Je débute sur Ipad, et je n'arrive pas à afficher certaines vidéos sur le net (un exemple: sur le site de basket us www.nba.com, y'a une pléiades de vidéos, je peux les voir sans problème sur mon Imac, mais sur l'Ipad elles ne se lancent pas). 

Puis-je faire quelque chose ? 

 

MErci !


----------



## subsole (24 Mars 2012)

Bonjour,
Certainement du Flash.
Pas de plug Flash sur les iPad et iTruc.
C'était le Crédo de SJ.


----------



## stst (24 Mars 2012)

Pas cool 

On peut installer un plug flash ?

Merci !


----------



## Argeuh (24 Mars 2012)

Je 'crois' qu'un navigateur le rend possible, mais lequel je ne sais plus...Essaie iSwifter?


----------



## Cédric74 (24 Mars 2012)

J'utilise Le navigateur puffin free (gratuit) pour le flash.


----------



## subsole (25 Mars 2012)

Cédric74 a dit:


> J'utilise Le navigateur puffin free (gratuit) pour le flash.



Bonjour,
Les pages flash sont-elles recalculées par les serveurs de puffin, ou puffin cache un réel plug flash dans ses entrailles ?


----------



## Deleted member 284611 (27 Mars 2012)

Flash n'est pas et ne sera pas supporté par L'ipad... Même adobe a décider d'abandonner ce format sur les plateformes mobiles, donnant raison à Apple... 

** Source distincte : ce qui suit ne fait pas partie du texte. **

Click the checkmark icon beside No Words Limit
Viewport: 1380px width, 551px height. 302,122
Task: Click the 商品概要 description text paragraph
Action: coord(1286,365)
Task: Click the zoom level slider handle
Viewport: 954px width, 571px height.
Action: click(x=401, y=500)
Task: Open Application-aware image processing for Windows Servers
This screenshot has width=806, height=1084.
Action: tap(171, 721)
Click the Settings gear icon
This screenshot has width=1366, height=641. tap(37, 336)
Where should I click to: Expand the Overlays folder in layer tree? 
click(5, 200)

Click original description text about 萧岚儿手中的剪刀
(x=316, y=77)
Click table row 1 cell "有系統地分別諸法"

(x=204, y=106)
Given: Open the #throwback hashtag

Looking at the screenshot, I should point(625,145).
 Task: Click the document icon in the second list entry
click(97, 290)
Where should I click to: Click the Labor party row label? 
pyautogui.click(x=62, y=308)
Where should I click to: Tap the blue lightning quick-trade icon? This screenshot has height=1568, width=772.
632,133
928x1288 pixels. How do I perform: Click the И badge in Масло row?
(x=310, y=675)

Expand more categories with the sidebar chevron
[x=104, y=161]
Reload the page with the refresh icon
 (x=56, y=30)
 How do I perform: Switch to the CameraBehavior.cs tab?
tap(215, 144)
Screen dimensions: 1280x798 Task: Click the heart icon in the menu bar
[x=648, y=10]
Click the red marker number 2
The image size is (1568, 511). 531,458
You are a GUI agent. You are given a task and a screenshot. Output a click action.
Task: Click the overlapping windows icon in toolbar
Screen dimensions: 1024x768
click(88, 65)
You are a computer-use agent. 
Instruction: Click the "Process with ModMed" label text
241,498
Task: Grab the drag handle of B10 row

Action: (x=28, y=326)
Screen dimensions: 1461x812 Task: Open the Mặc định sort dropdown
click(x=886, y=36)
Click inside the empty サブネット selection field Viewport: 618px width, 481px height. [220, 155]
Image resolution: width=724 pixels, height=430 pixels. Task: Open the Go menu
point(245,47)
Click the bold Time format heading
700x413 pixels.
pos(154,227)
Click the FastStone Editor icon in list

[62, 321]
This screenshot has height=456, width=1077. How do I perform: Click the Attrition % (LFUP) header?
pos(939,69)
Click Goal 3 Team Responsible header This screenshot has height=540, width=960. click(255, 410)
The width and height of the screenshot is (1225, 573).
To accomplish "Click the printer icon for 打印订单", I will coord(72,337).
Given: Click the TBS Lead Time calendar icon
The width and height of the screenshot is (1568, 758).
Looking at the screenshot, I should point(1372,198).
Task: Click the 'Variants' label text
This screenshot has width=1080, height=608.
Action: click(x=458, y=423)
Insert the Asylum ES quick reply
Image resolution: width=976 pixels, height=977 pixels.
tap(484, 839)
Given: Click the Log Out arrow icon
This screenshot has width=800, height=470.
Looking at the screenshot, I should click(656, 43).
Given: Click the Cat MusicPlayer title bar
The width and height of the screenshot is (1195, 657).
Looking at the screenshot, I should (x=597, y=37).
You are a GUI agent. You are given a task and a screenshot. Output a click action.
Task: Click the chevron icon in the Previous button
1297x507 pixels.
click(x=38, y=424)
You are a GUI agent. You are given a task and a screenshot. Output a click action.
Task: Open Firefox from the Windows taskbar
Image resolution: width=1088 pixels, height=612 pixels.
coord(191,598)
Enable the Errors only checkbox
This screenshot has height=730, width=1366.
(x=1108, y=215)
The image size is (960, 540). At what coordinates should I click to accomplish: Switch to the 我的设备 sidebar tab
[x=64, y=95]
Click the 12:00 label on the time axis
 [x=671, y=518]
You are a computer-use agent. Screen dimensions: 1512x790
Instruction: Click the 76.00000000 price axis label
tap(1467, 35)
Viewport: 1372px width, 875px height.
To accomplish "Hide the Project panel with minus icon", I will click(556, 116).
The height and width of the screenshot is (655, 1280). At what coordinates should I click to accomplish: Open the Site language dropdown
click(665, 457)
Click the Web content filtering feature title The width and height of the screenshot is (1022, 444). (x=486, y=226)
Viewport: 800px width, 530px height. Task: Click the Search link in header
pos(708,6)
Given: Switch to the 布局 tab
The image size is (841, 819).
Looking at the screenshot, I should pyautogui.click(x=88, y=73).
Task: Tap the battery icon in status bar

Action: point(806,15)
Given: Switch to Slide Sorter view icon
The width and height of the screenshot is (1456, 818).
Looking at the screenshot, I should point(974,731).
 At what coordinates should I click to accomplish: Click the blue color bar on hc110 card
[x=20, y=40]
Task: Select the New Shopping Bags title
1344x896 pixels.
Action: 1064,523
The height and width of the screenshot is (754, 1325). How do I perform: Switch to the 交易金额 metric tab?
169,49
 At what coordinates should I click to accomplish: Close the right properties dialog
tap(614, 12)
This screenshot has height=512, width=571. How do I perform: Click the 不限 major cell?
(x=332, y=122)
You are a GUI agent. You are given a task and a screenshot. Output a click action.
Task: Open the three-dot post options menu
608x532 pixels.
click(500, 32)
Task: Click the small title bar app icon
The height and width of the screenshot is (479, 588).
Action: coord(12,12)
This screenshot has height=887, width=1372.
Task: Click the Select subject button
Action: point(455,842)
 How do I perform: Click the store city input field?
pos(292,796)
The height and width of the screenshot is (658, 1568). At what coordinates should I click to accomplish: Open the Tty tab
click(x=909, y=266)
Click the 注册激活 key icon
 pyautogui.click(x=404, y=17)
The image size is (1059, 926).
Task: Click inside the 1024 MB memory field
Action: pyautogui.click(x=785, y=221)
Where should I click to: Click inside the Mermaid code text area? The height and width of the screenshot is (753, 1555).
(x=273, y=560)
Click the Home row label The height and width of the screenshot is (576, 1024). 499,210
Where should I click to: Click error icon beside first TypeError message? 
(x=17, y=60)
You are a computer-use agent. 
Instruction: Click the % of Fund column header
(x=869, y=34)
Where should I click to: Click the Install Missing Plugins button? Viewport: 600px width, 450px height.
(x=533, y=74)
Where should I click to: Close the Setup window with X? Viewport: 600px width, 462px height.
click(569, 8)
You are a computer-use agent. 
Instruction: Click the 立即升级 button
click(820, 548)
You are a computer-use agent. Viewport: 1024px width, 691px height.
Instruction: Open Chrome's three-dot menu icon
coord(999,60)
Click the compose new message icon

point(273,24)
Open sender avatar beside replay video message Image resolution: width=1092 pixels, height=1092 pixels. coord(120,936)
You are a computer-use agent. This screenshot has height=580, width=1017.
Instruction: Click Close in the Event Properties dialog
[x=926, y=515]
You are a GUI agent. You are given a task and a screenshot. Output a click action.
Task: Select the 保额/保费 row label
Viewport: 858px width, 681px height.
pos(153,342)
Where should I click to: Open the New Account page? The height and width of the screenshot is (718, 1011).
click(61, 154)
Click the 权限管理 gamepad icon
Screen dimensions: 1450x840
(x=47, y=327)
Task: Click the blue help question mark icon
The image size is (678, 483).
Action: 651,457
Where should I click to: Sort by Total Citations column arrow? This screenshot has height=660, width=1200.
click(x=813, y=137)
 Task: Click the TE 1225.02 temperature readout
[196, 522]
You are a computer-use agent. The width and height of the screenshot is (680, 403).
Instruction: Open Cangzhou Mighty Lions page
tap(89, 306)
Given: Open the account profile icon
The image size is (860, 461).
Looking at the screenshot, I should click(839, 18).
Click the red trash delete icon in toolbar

Et on s'en passe très bien! Flash c'est le passé ?meme si je m'en sert un peu sur mon site internet, je pense que ce format est à minimiser et abandonner à cours terme, il est condamné...


----------



## OliveRoudoudou (27 Mars 2012)

Flash sur mon iPad? Non merci! :mouais: Je tiens à prolonger la vie de ma batterie le plus possible...


----------